Have any of you been watching the Olympics? I have not watched one second of them. I am almost ashamed to admit that, but I am just so bored stiff about sports. I don’t know if growing up the daughter of a high school basketball coach did that to me or what. I enjoyed sports in high school; I played basketball myself in GAA (Girls Athletic Association), I played softball, tennis, volleyball, badminton, and I loved to swim. But tell me there’s a football game on TV or the Olympics are starting, and I’m sure to find anything else to do.

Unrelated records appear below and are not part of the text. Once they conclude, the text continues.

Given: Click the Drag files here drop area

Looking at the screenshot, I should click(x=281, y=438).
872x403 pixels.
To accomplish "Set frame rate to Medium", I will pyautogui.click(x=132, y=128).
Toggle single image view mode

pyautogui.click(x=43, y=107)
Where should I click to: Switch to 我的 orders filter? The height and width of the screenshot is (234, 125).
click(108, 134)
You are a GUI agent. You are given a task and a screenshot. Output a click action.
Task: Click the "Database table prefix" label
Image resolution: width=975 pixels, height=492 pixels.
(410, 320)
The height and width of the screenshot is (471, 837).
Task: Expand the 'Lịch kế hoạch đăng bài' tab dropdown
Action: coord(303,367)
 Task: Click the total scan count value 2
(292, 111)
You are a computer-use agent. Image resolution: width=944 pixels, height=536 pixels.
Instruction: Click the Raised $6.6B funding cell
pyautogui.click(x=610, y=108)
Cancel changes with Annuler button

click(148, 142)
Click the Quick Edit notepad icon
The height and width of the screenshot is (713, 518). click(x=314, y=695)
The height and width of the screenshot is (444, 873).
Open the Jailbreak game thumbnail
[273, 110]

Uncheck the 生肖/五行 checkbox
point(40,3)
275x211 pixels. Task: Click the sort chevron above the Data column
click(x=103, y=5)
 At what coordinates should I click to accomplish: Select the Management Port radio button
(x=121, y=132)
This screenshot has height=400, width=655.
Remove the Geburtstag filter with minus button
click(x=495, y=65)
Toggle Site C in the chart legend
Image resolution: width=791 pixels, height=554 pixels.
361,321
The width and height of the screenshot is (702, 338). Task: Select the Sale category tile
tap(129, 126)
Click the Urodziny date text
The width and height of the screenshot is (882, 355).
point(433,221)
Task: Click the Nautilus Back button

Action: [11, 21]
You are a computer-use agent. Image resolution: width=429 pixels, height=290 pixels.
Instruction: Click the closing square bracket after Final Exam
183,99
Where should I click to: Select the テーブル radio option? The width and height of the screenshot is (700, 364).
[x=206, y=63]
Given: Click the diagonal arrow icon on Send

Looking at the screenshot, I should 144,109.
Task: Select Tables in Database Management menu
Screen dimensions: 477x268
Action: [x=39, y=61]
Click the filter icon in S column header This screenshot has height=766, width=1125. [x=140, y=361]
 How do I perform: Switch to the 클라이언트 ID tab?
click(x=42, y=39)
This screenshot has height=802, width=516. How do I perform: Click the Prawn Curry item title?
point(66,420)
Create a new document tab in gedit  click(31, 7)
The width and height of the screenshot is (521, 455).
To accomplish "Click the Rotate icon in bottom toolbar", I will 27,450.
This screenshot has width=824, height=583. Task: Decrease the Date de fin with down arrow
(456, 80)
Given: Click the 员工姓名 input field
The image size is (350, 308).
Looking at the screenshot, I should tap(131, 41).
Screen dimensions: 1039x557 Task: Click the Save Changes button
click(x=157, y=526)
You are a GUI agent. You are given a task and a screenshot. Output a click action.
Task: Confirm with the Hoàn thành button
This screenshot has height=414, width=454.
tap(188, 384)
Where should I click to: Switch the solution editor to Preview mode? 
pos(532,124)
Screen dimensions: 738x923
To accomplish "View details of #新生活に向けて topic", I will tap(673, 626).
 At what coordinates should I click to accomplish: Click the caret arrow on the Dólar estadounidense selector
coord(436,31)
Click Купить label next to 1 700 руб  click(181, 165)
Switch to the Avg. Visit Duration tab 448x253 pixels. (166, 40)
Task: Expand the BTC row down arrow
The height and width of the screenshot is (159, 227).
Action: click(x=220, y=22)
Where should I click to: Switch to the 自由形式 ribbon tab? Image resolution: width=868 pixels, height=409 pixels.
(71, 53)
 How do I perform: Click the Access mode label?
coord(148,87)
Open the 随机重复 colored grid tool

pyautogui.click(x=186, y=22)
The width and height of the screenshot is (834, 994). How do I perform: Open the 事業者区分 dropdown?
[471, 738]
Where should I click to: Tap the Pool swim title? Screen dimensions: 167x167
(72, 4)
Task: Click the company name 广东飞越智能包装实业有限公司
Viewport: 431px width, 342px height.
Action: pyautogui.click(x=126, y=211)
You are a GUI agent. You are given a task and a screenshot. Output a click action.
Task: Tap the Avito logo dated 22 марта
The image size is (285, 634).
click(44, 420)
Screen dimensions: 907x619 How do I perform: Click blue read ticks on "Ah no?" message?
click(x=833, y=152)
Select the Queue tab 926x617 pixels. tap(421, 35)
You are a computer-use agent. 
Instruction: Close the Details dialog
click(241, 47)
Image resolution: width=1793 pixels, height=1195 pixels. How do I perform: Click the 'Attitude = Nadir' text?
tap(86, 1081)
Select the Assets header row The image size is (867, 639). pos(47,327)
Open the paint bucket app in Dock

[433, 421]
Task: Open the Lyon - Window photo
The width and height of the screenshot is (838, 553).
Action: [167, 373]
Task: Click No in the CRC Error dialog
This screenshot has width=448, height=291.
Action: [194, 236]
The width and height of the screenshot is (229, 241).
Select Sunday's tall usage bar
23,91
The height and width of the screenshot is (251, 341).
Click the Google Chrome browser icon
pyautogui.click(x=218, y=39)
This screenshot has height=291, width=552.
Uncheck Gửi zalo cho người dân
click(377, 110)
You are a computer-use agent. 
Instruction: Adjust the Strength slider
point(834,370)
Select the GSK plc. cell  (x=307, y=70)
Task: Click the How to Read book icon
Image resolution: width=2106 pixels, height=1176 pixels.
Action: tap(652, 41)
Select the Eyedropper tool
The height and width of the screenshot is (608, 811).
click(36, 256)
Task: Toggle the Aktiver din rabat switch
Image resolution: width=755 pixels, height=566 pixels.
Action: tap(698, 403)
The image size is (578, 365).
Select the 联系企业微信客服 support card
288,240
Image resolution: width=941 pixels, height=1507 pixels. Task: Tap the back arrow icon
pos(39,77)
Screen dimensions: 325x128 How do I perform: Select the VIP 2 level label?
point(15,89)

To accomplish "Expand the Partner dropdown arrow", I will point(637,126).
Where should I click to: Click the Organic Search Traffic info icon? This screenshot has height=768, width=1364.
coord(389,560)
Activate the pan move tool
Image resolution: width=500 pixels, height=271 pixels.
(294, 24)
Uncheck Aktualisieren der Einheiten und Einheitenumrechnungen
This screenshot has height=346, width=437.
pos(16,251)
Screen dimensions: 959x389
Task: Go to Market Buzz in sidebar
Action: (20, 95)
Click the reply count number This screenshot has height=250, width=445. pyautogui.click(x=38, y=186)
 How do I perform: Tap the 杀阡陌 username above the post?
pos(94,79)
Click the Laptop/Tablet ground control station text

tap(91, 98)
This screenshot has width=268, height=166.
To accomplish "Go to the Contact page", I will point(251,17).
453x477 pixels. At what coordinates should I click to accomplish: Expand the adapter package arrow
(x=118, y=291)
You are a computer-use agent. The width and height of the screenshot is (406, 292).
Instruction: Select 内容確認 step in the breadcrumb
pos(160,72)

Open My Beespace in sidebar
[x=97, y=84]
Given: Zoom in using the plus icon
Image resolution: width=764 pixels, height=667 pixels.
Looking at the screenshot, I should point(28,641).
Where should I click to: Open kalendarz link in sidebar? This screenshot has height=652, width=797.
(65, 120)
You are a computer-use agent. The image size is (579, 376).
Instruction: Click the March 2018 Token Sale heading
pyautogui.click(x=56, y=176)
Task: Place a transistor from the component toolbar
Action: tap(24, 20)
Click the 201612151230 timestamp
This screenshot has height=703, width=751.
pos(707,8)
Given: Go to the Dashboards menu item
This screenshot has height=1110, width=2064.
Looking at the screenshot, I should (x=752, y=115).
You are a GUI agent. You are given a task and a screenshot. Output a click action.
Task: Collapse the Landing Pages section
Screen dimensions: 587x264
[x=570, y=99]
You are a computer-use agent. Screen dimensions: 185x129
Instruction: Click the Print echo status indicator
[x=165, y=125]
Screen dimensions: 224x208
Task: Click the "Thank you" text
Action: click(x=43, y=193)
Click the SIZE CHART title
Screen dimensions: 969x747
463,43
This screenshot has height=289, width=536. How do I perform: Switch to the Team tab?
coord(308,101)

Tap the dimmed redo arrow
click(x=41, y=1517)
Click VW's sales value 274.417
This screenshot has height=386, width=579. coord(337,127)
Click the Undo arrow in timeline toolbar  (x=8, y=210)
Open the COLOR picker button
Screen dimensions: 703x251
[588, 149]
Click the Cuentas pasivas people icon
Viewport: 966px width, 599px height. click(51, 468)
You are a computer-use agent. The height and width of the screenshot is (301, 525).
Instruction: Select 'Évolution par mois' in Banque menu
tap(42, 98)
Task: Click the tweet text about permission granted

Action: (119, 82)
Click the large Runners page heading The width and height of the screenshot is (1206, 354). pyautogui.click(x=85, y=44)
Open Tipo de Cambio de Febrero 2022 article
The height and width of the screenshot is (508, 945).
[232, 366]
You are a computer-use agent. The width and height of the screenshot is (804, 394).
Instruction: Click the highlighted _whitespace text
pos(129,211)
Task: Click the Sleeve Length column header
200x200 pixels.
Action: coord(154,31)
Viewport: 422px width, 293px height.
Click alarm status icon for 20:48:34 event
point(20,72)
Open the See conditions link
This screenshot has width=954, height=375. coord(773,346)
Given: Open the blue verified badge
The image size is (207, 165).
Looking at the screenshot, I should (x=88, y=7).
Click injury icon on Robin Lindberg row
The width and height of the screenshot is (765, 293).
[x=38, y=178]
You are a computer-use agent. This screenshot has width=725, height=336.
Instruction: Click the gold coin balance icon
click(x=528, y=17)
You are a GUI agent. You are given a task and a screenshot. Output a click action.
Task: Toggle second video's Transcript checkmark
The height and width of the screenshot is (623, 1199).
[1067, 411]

Today will be a blessed day at home for me. No foster care appointments, no tennis lesson for Elijah (although I don’t mind driving for that), no prescriptions to pick up or groceries to buy. I’ll probably don my baggy black sweat pants and an old paint-spattered black t-shirt, and scuff around in my Acorn slippers all day. Dinner is already made — hallelujah! — since I made a huge pot of homemade spaghetti yesterday and simmered it on the stove most of the day. This morning when I got up (in the dark) and headed down the hall to the kitchen, I could still smell the garlic in the air from yesterday’s cooking.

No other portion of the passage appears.